LOS ANGELES: DOES THE UN HAVE A SECRETARY GENERAL GENDER DEFICIENCY?

Prof Jennifer Ramos
Prof Jennifer Ramos
ASIA MEDIA WRITES — Does the UN have a future?

Of course it does; in a sense this is a silly and misleading question.

The real question is what quality of future this world organization will have.
The surpassingly competent Ban Ki-moon wraps up his second five-year term at year’s end. The former foreign minister of the Republic of Korea came to the job in 2006 with significant UN experience. That showed: instead of riding off in Don Quixote quests in defiance of the all-powerful Permanent Five (P-5) of the UN Security Council, the quiet but determined Korean picked his spots to be effective, avoiding the brick wall, and getting a great deal done with member states and humanitarian initiatives.

Now, in an essay published on the home page (http://www.worldpolicy.org/blog/2016/04/21/how-troubled-united-nations) of the prestigious World Policy Institute, two Loyola Msrymount University professors raise the issue of who will next fill the position of UN secretary-general – and why.

The essay was co-written by Associate Professor Jennifer Ramos of the LMU Political Science Department, who is also Chair, ISA Committee on the Status of Women (2014-2016); along with Prof.
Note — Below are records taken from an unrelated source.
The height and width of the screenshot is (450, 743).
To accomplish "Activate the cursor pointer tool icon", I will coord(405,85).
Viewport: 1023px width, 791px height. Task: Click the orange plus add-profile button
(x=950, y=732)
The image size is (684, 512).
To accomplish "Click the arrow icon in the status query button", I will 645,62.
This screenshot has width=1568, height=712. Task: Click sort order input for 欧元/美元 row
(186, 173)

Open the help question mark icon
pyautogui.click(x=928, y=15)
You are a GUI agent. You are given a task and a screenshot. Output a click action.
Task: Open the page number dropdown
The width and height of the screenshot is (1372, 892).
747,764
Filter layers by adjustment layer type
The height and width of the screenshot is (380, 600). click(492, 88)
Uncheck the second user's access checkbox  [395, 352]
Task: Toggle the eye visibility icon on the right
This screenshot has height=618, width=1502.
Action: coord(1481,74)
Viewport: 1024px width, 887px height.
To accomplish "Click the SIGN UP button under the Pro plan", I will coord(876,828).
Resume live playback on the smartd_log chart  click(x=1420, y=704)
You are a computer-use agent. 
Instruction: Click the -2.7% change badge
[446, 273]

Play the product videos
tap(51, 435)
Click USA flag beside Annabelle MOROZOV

Tom Plate, the founder of Asia Media International and the author of the ‘Giants of Asia’ book CONVERSATIONS WITH BAN KI-MOON. The paired profs point out that perhaps the most interesting development in the UN secretary-general succession struggle is the pleasant plethora of plausible woman candidates for the high position – more than ever in memory.

It may be possible to attribute this important development, in part, to SG Ban himself, who created UN Women, a new agency, and who is known to hope that a woman successor candidate is, for once, given fair and serious consideration by the P-5, where all political power at the UN starts or — as likely — grinds to s halt.